Change in Direction.

We are all a work in progress. You may have noticed that I recently changed the name on my Facebook Page and am evolving the message on my website. So what’s that about? I finally have enough energy to explain.

2020 has been a very challenging year for almost everyone on the planet – me included. On top of all the other things that go on for us all, I do work that requires me to continually upgrade and evolve as both a practitioner and as a Soul. One of my responsibilities includes working on my own past trauma in order to minimise counter-transference. I’ve also been asked to take on a bigger role in Earth Healing and planetary ascension – which has its own learning curve!

Adding a global pandemic, lockdown and all of the fear and division that brought with it has certainly stretched my personal resources, which (as a HSP) impacts my ability to hold space for both my family and my work. I don’t feel that I have the capacity right now to work with Trauma that has a big T. So I have removed that word from my branding.

That word was included mostly in an attempt to differentiate my services from the things that I DON’T do – (things like standard remedial m@ssage, T@ntric bodywork, sexu@l services… Not that it always stopped those inquiries.) To help people who struggled with other types of bodywork or Therapy (often people with trauma histories) to find a safer place. When I started this work, there weren’t many of us, and the ones seeking it out were usually veterans of many years of therapy and healing – looking specifically for the missing pieces that I offered. And we did great, collaborative and joyful work together.

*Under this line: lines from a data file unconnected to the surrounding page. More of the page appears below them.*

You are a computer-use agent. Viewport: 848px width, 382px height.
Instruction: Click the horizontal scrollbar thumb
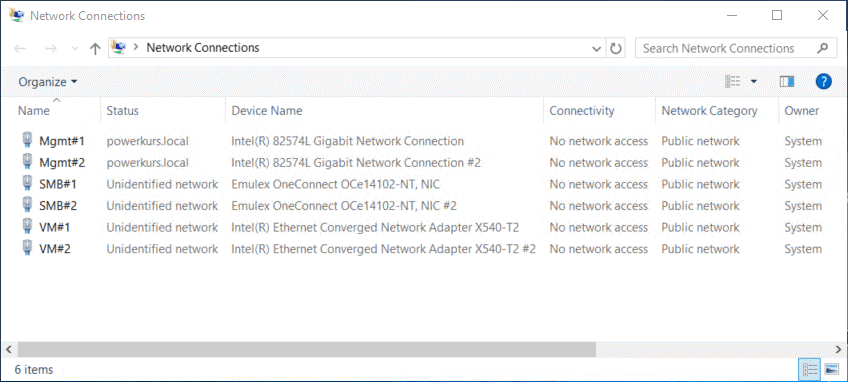tap(307, 349)
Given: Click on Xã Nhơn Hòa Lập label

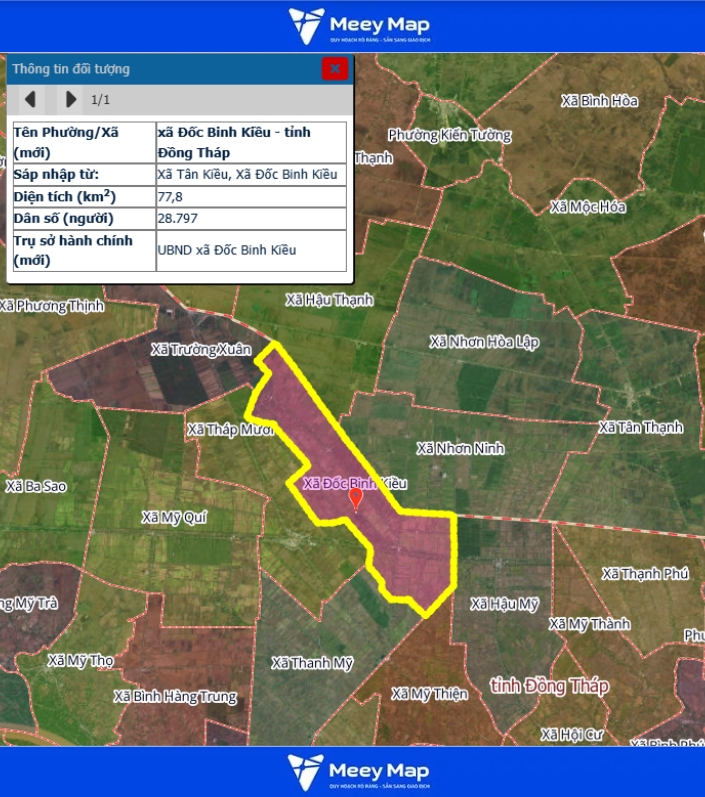Looking at the screenshot, I should (x=484, y=342).
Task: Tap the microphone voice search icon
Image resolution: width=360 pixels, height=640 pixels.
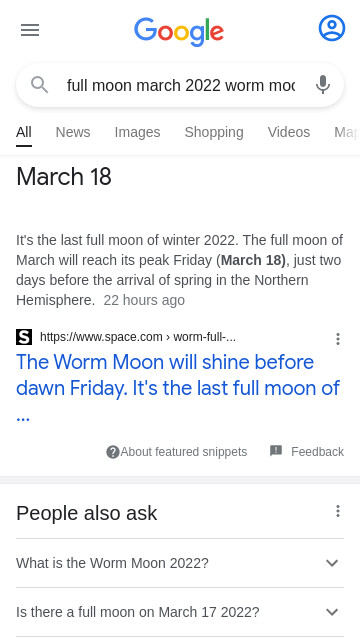Action: [x=322, y=85]

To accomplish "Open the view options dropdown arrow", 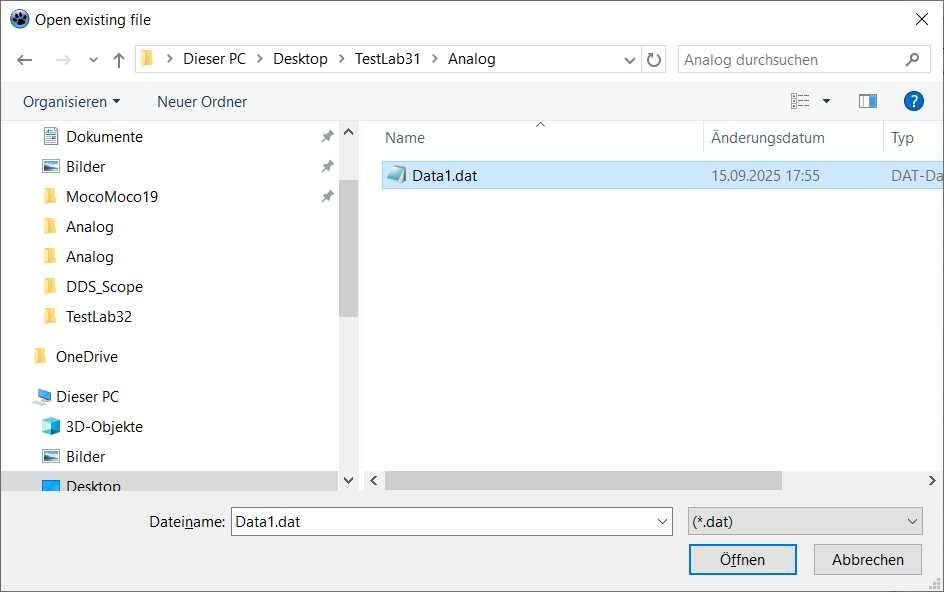I will pos(826,101).
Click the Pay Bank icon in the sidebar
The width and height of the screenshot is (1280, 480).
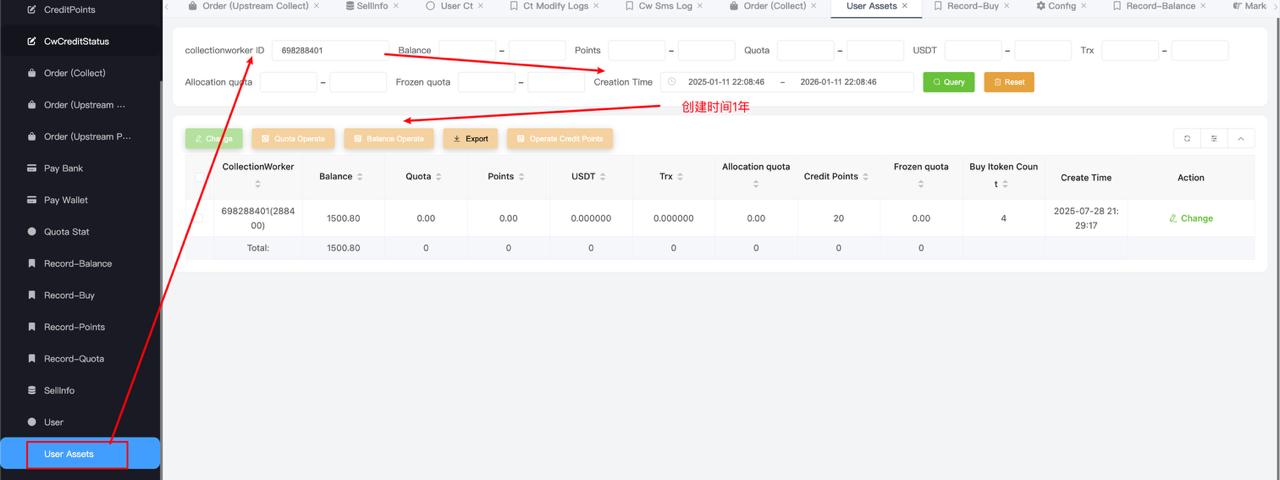(32, 169)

However, the word trauma has now come out of the shadows and is being addressed much more openly. The Pandemic has also prompted a lot more people to seek help for the first time. Much more of our deep and hidden trauma has been triggered over the last year, as the world changes rapidly and it can no longer be ignored. I’m so glad to see people who have been ignoring or suppressing their trauma for years, are finally looking for help. But it’s caused me to reassess my own place within the trauma-informed services landscape. The Somatic branches of Psychotherapy have been evolving and new therapies such as EMDR, EMMET, TRE and more have emerged and established themselves. Many of these are more appropriate for those in the early and acute phases of trauma, so I feel I should step back and redefine my position.

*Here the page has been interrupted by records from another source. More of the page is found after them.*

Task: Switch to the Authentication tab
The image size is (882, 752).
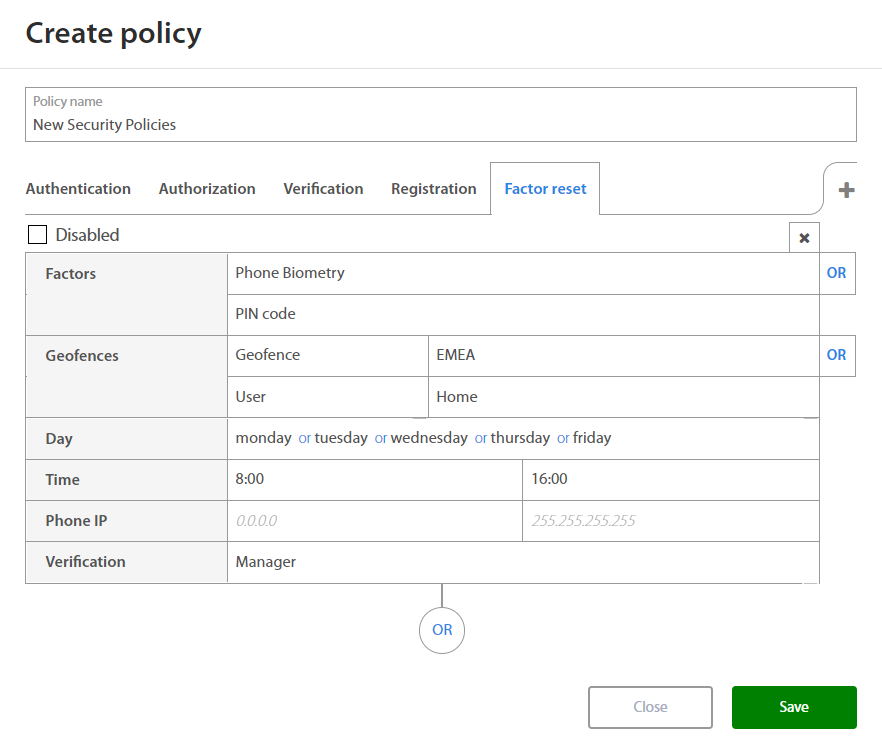Action: [78, 189]
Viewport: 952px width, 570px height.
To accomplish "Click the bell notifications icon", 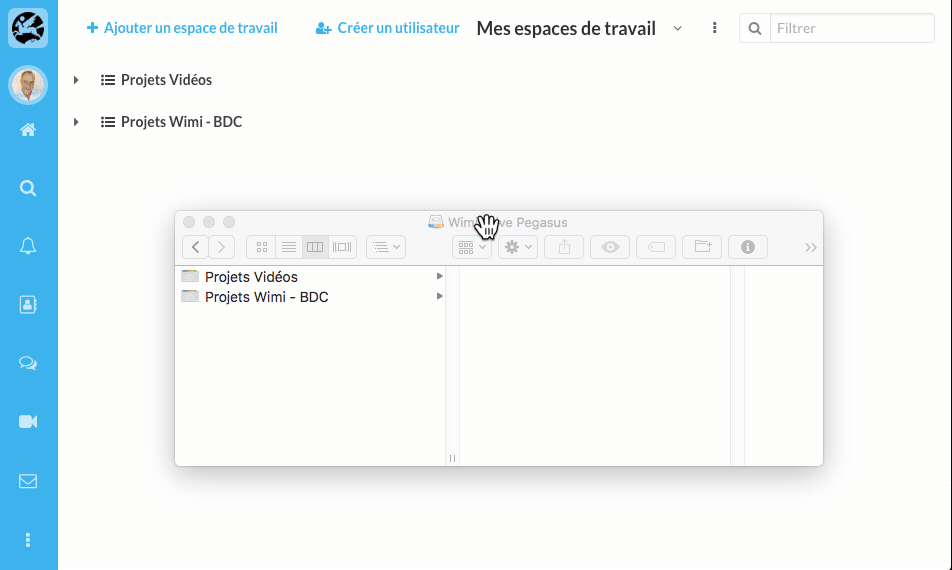I will [x=28, y=247].
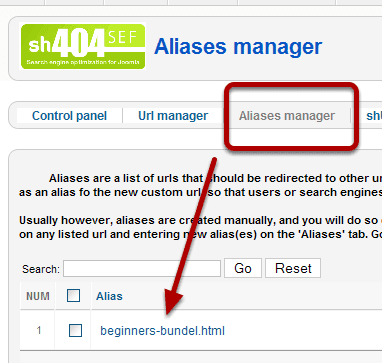Check the box for beginners-bundel.html row
This screenshot has width=382, height=363.
point(75,331)
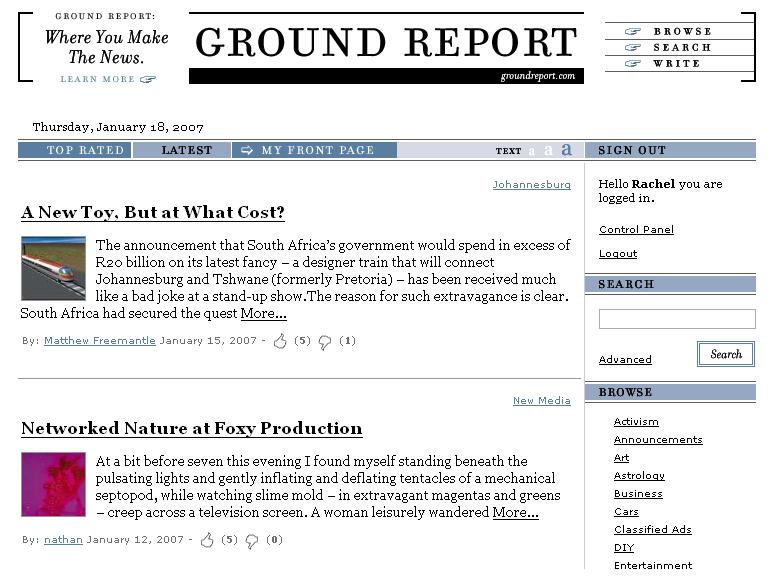Click thumbs up on the Johannesburg train article
This screenshot has width=770, height=580.
coord(280,342)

Trying to help people who haven’t yet developed realistic expectations about what the healing journey actually looks like, took more of a toll on me than I realised it would. In my willingness to help people where they were at, I found myself overwhelmed and over-stretched. I was trying to bend myself back into a shape that I haven’t occupied for years. And that’s a position from which I made mistakes. I allowed too many violations of important boundaries and eventually found myself resentful of what I experienced as demanding, entitled behaviour. I can’t work in someone’s energy field from that space. And I don’t require myself to do work that makes me depleted and anxious. (As my late husband said, “I can go broke reading the paper. No need to work this hard at it.”)

My own healing journey is decades in and I have traversed with many different modalities and practitioners over that time to get where I am today. I’m very proud of where I am, and yet also acknowledge that I’m not even close to finished. I too once had expectations of being “saved” or “fixed”. It took a long time to embrace many of the concepts I now hold. To be able to hold paradoxical truths in each hand. To understand that I was the only one with the power to heal myself or to block my progress. And there is no way I was ready to hear any of these things until I was ready to. I don’t expect anyone else to be able to either.

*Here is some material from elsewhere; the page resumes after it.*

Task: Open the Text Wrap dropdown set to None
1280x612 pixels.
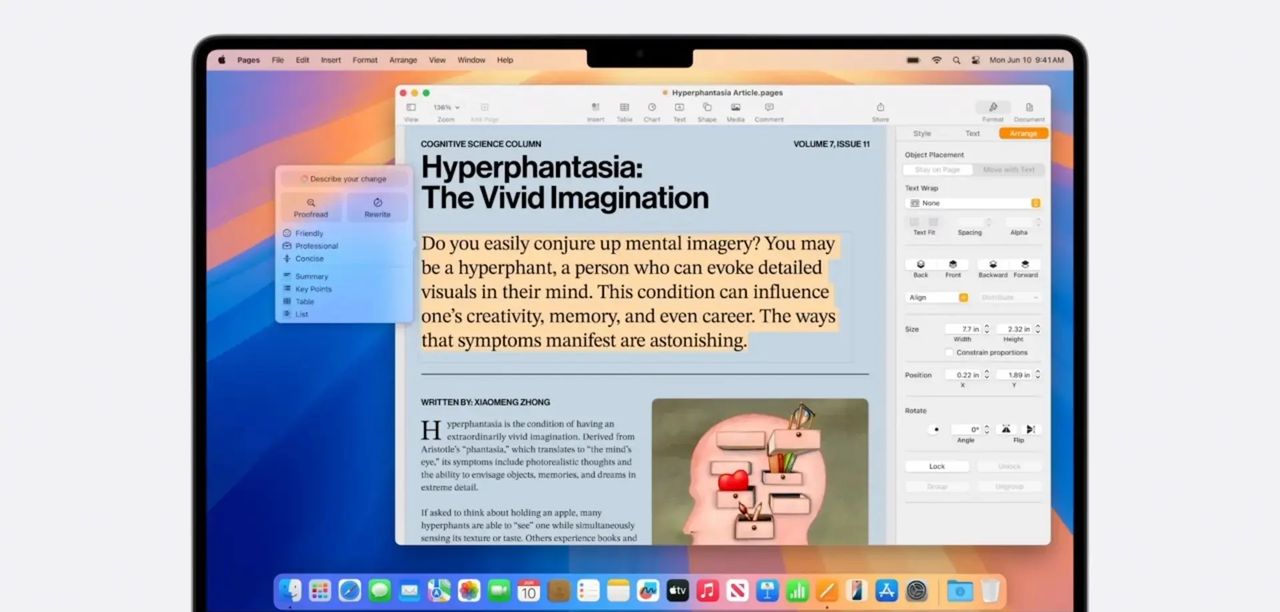Action: pyautogui.click(x=970, y=203)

The truth is that I am a completely different person to the one who started this journey. My paradigms, beliefs, views, biases, boundaries have all evolved with me. I can’t really go backwards and I’m not interested in dragging anyone forward. Working safely within people’s limits has always been a tenet of my work. Despite the old paradigm that the more I learn, the more I realise how much I still don’t know – It’s time for me to take my place as an elder (small e) and work where I can have the most positive impact. There are so many new pathways through trauma, and more than enough other practitioners out there with the skills to help those that I can’t (I don’t have the training or disposition to work specifically with addiction, sexuality, acute mental health issues or aggression).

It’s my belief that we all need many different guides to suit the different parts of our journeys anyway. I’m here for the veterans, the ones who appreciate gentleness and lived experience, the ones who follow their intuition to find me, the ones who are ready for deeper integration of all of the work they’ve done before, the ones who need someone who looks in all of the cracks that the others ignore to find those elusive last pieces, the ones who realise I’m just helping them find their own way back home.